Regie, Buch: Egon Humer
Kamera: Peter Roehsler
Schnitt: Karina Ressler
Originalton: Bruno Pisek
Weitere Credits: Recherche und Beratung: Amos Vogel Organisation New York: Marcia Vogel Produktionsbetreuung: Michael Kitzberger
Produktion: Prisma Film- und Fernsehproduktion

 

Zwölf jüdische Frauen und Männer, die zwischen 1938 und 1941 aus Österreich vertrieben wurden, berichten von ihrer Identitätssuche in den USA, ihren Ängsten und Hoffnungen.

Die Kamera verweilt halbnah auf den Gesichtern der Erzählenden. Die Erinnerungen der sieben Frauen und fünf Männer setzen im März des Jahres 1938 ein, als die Nazis triumphalen Einzug in Wien halten. Sie haben den „Anschluss“ miterlebt, zwölf österreichische Jüdinnen und Juden, die als Kinder und Jugendliche vertrieben wurden und seit über einem halben Jahrhundert in New York leben: die Malerin Rosa Ully Axelrod, die Psychologinnen Ann Branden und Gertrud M. Kurth, die Literaturwissenschaftlerin Susanne Edelmann, die Germanistin und feministische Schriftstellerin Eva Kollisch, der Rechtswissenschaftler Frank P. Grad, die Pianistin Lisa Grad, die Kinderbuchautorin Doris Orgel, der Ingenieur Frank Eisinger, der Arzt und Journalist Karl Neumann, der Berater und Datenverarbeiter Henry Wegner sowie der Filmkritiker und -kurator Amos Vogel.
Die Gespräche mit ihnen bilden den Kern von Egon Humers zweiteiliger Dokumentation Emigration, N.Y., die in Rego Park, Great Neck, St.
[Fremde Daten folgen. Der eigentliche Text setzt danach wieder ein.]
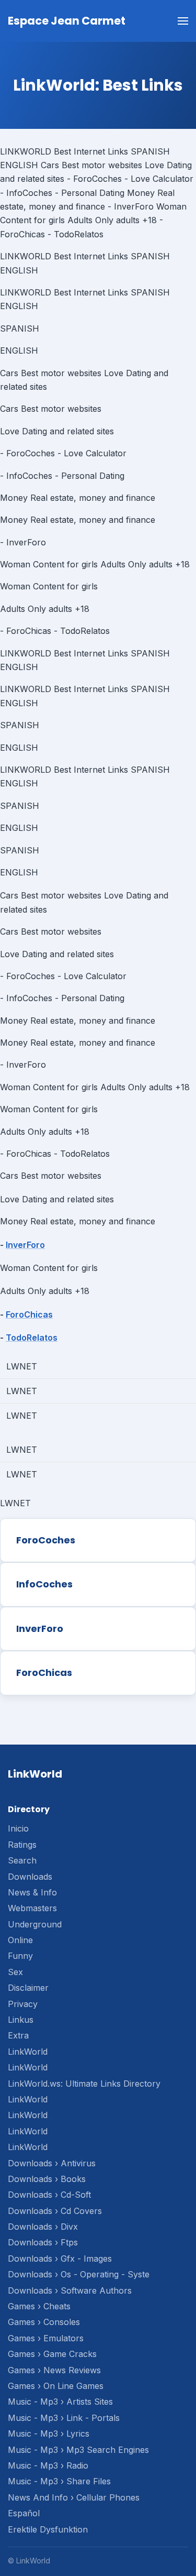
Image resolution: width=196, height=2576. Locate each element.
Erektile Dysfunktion (48, 2529)
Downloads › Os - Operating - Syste (78, 2274)
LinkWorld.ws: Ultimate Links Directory (84, 2083)
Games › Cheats (39, 2306)
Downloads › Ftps (43, 2242)
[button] (183, 21)
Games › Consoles (44, 2322)
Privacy (23, 2004)
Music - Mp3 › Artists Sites (60, 2401)
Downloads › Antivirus (52, 2163)
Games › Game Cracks (52, 2354)
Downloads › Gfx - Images (60, 2258)
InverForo (25, 1245)
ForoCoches (45, 1540)
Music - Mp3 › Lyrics (48, 2433)
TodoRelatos (31, 1337)
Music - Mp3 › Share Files (59, 2481)
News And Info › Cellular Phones (74, 2497)
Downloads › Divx (43, 2226)
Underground (35, 1924)
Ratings (22, 1844)
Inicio (18, 1828)
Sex (15, 1972)
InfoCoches (44, 1584)
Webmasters (32, 1908)
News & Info (32, 1892)
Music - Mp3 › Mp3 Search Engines (78, 2450)
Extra (18, 2035)
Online (20, 1940)
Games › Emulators (46, 2338)
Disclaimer (28, 1987)
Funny (20, 1955)
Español (24, 2513)
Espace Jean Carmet (66, 20)
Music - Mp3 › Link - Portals (64, 2418)
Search (22, 1860)
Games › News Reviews (54, 2370)
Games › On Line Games (55, 2386)
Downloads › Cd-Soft (49, 2194)
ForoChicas (29, 1314)
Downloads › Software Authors (70, 2290)
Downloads (30, 1876)
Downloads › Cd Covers (55, 2211)
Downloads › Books (47, 2179)
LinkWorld (28, 2051)
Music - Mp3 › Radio (48, 2465)
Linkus (20, 2019)
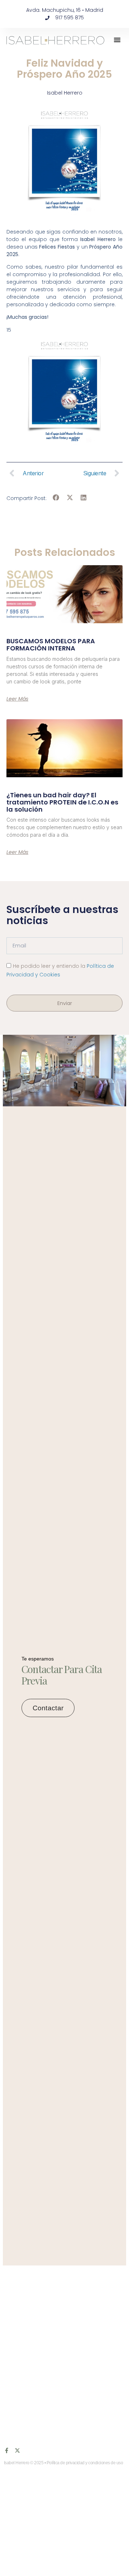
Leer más (17, 698)
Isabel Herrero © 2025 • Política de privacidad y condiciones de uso (63, 2462)
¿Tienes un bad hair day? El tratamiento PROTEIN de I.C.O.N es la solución (62, 802)
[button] (117, 39)
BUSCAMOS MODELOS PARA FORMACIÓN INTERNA (50, 644)
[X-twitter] (17, 2450)
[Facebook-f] (6, 2450)
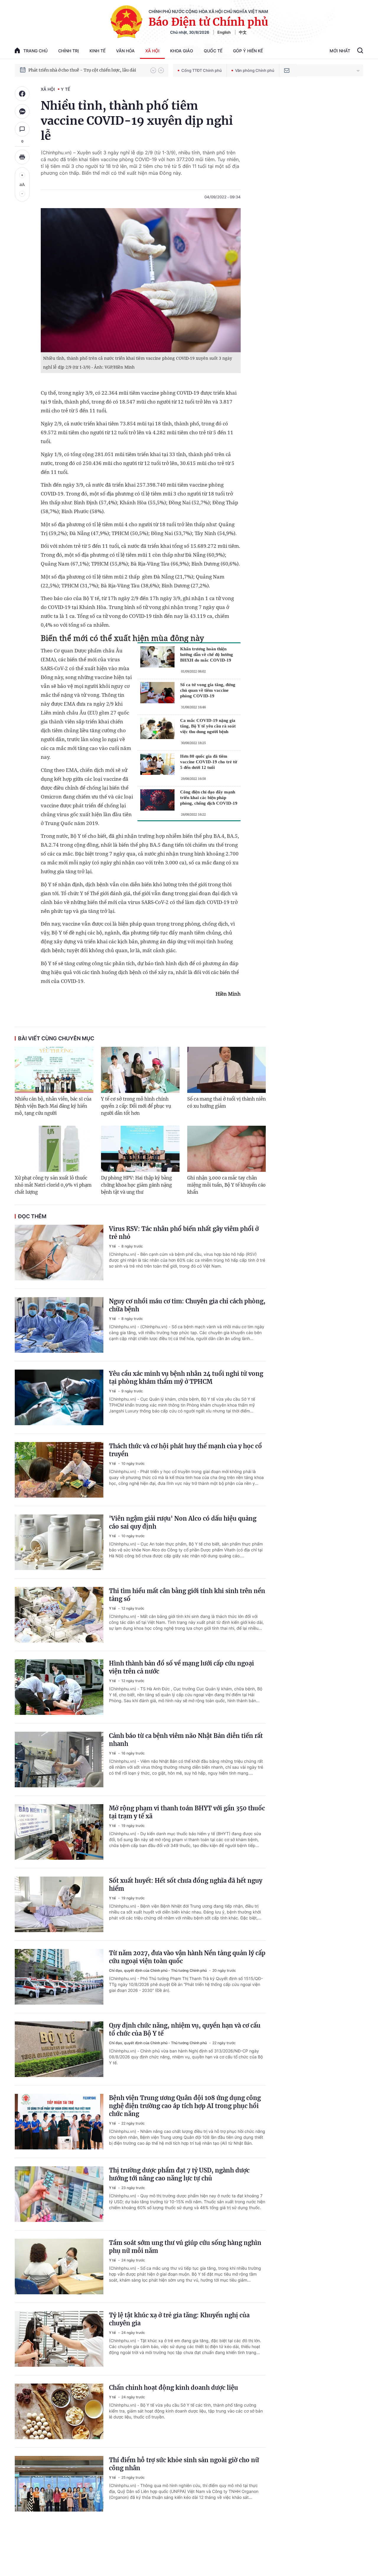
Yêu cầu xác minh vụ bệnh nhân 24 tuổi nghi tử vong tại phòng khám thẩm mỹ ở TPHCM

James, Forest Hills, New York City gedreht wurde, wobei die individuellen Erinnerungen ebenso wichtig sind wie die Summe der Erzählungen: eine Geschichte der Vertreibung.
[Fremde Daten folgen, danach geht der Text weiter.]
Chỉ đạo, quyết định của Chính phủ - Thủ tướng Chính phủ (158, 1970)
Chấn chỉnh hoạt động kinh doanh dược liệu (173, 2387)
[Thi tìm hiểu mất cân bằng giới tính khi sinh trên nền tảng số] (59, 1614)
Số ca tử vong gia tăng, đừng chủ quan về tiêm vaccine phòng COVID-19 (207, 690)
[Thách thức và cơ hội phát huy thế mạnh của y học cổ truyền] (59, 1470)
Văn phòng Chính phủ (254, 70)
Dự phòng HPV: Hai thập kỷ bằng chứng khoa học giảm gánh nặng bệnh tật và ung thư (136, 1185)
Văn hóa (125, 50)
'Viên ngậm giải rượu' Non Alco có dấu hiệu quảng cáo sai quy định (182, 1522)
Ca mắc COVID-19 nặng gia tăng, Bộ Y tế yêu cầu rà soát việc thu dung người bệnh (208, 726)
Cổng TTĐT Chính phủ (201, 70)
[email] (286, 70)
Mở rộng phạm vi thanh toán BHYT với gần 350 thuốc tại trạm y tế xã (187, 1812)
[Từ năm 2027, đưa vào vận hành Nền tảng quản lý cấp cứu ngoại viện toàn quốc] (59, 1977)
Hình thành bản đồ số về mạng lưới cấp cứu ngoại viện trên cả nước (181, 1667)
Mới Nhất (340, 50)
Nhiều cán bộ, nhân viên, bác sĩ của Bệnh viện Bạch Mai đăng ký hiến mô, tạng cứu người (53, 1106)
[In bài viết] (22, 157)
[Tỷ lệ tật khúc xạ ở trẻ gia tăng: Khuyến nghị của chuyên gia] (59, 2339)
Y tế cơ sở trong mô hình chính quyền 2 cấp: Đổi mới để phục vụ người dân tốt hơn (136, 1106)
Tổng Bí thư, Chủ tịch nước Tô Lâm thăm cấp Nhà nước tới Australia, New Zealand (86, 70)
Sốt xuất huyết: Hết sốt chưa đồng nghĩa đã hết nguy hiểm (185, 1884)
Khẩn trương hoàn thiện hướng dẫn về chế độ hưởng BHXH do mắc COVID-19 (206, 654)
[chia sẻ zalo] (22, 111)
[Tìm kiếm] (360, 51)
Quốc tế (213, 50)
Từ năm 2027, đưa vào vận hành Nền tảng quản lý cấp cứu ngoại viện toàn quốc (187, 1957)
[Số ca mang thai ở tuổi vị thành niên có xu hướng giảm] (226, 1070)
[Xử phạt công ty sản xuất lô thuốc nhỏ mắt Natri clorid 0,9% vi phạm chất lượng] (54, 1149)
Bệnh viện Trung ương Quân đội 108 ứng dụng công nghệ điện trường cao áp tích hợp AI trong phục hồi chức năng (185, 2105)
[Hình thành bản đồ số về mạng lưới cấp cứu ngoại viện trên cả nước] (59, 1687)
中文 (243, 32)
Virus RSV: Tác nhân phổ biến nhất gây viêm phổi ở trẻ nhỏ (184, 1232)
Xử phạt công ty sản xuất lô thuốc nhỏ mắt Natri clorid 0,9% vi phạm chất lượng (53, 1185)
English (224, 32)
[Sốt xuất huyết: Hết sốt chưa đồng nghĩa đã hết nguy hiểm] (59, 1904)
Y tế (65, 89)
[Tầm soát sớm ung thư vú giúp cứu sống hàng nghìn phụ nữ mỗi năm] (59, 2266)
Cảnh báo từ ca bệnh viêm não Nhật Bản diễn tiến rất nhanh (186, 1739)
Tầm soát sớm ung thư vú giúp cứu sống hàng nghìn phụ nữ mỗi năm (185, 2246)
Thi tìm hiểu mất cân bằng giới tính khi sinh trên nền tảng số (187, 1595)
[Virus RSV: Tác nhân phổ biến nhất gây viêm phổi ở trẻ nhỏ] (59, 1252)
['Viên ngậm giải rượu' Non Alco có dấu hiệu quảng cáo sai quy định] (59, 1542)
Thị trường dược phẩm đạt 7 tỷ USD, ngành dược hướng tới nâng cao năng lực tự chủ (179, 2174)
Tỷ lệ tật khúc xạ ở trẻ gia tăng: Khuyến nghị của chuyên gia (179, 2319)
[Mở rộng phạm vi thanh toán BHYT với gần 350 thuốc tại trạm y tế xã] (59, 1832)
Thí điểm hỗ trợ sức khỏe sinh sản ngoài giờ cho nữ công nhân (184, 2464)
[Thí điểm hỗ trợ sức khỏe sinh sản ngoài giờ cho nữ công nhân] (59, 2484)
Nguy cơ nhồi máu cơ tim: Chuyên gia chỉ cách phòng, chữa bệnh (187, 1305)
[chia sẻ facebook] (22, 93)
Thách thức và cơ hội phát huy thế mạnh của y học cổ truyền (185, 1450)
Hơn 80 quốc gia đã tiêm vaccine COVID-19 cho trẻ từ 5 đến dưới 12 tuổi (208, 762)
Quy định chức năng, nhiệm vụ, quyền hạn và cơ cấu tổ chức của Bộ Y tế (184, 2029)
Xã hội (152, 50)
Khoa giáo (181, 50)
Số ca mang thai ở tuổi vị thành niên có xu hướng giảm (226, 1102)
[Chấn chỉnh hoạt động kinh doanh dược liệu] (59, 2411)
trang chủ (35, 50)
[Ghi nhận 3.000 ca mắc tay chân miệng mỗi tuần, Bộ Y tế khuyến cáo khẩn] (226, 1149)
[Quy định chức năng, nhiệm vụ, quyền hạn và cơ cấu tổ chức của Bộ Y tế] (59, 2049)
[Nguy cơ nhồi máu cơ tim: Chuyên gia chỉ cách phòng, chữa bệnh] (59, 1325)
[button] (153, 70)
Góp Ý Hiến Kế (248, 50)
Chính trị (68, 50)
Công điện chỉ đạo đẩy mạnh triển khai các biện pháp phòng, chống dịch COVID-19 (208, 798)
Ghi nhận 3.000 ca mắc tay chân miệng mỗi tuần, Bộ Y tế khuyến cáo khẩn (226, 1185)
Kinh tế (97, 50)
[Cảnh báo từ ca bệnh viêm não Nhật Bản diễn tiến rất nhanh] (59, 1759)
Der Film besteht aus zwei Teilen: Der erste Teil beschreibt die Zeit bis zur Flucht nach New York, der zweite die Ankunft in der Stadt und die Lebensgeschichten der Protagonist/innen bis heute.
Der Person des Filmemachers quasi vorgelagert ist die des vermutlich prominentesten der zwölf Emigrant/innen, des damals 75-jährigen Amos Vogel. Als Berater des Regisseurs, u. a. was die Auswahl der Gesprächspartner/innen betraf, kommt ihm sowohl bei der Vorbereitung als auch im Film selbst eine ganz wesentliche Rolle zu. Über ihn erschließt sich in Emigration, N.Y. noch ein zweiter, wenn man so will innerer Dialog, fügen sich die einzelnen Schicksale zu einer Art kollektiver Biografie.
Ein Bild vom März 1938, das sich für immer in der Erinnerung einbrannte: ein Schild auf einer Bank – „Hunden und Juden ist es verboten hier zu sitzen“. Der Staat, der seine Bürger/innen schützen sollte, hatte über Nacht einem Teil der Bevölkerung, so auch der Familie von Amos Vogel, alle Rechte aufgekündigt: Er wurde seiner Heimat beraubt, seiner Freund/innen, seiner Lieben, seiner Muttersprache. Das Trauma, das die Ereignisse der folgenden Wochen und Monate hinterließen, ehe er mit der Familie über Hamburg und Kuba nach Amerika kam, hat Amos Vogel nie überwunden.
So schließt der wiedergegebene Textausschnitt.